Michelle Foxx, 42, who two Sundays ago took part in a “Souls to the Polls” march from her church to an early-voting site in Greensboro, said the negative tone of the campaign has been a turnoff and Clinton has not been able to generate “that spark.”

“A lot of people feel as though she’s not genuine,” Foxx said, but adding that people are prepared to vote for her just the same. “No, she’s not perfect. None of us are. However, the alternative is to either not exercise the right to vote or vote for a person who will not represent you in any kind of way . . . any manner that’s going to be progressive to our situation or our needs.”

Foxx said the best thing the Clinton campaign did was enlist Obama and first lady Michelle Obama to campaign for her in North Carolina. Both have made multiple visits to the state.

Andra Gillespie, a political scientist at Emory University, said Foxx's comment is typical of what she and other researchers found in a survey on black voters' enthusiasm conducted by the Joint Center for Political and Economic Studies.

She said although people said they weren’t excited about the election, “that doesn’t mean they don’t recognize that the election is important. Most people planned on voting.” In the survey, 89 percent of whites said they planned to vote, 86 percent of blacks and 83 percent of Latinos.

Another poll released last week by the African American Research Collaborative showed that although black voters are far less enthusiastic than they were four years ago, they believe this election is more important than the 2012 presidential election and they intend to vote.

Gillespie pointed out that there were differences among age groups, with black millennials saying they were less likely to vote than older African Americans. Older black voters also were more likely to frame their vote for Clinton as a positive statement of support, while younger black voters cast their choice as a vote against Trump.

Gillespie also said she was cautious about some of her colleagues’ jitters over the early-voting turnout numbers. She thinks comparing the numbers to 2012, when African Americans voted at a higher percentage than their share of the electorate, is unrealistic. A better barometer would be to look at turnout based on African American’s percentage of the electorate.

African Americans make up 22 percent of the state's voters and have cast 22 percent of the early-vote ballots, according to the figures in McDonald's chart and on the vote tracker on the Carolina Transparency website. Whites, who are just over 69 percent of registered voters, have cast 70 percent of early ballots.

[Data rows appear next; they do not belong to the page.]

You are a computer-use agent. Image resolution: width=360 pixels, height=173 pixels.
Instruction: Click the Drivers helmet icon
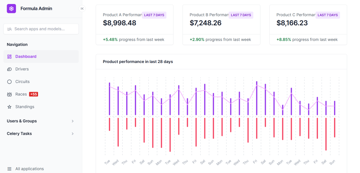[9, 69]
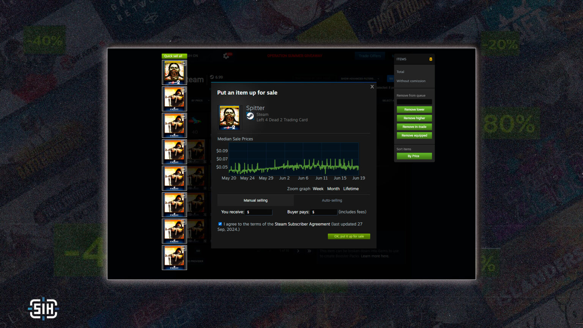Viewport: 583px width, 328px height.
Task: Switch to the Auto-selling tab
Action: point(332,200)
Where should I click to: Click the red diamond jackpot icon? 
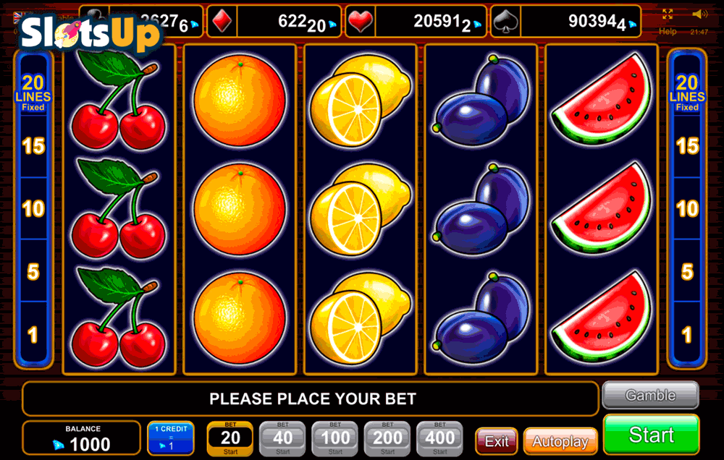click(222, 21)
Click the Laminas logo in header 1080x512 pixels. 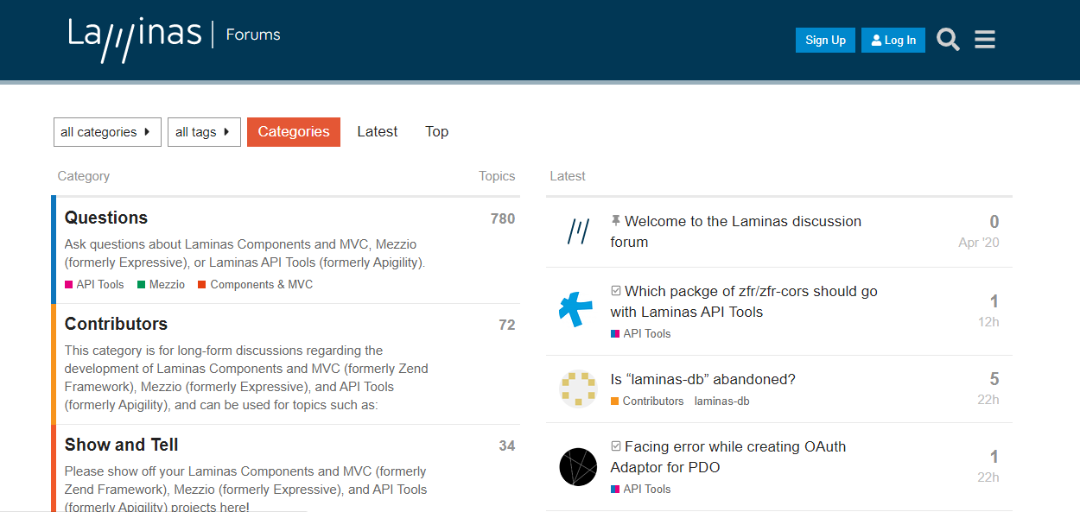[x=135, y=39]
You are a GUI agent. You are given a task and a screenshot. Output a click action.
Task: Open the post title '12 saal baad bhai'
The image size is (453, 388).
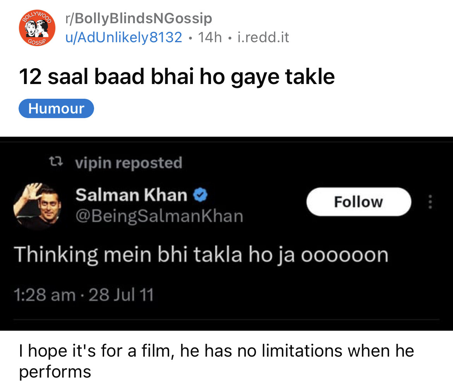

“We shouldn’t expect people to turn out at proportions larger than their numbers in the electorate,” Gillespie said. She also said that as the numbers of Latino and Asian American voters grow, “the black and white share of the electorate will go down.”

“We may not see record black turnout the way we did in 2012. However, it could very well be proportional to the black population itself,” she said. “I’m uncomfortable with characterizing black voters as being lazy and not showing up to vote. I don’t think that’s true or fair.”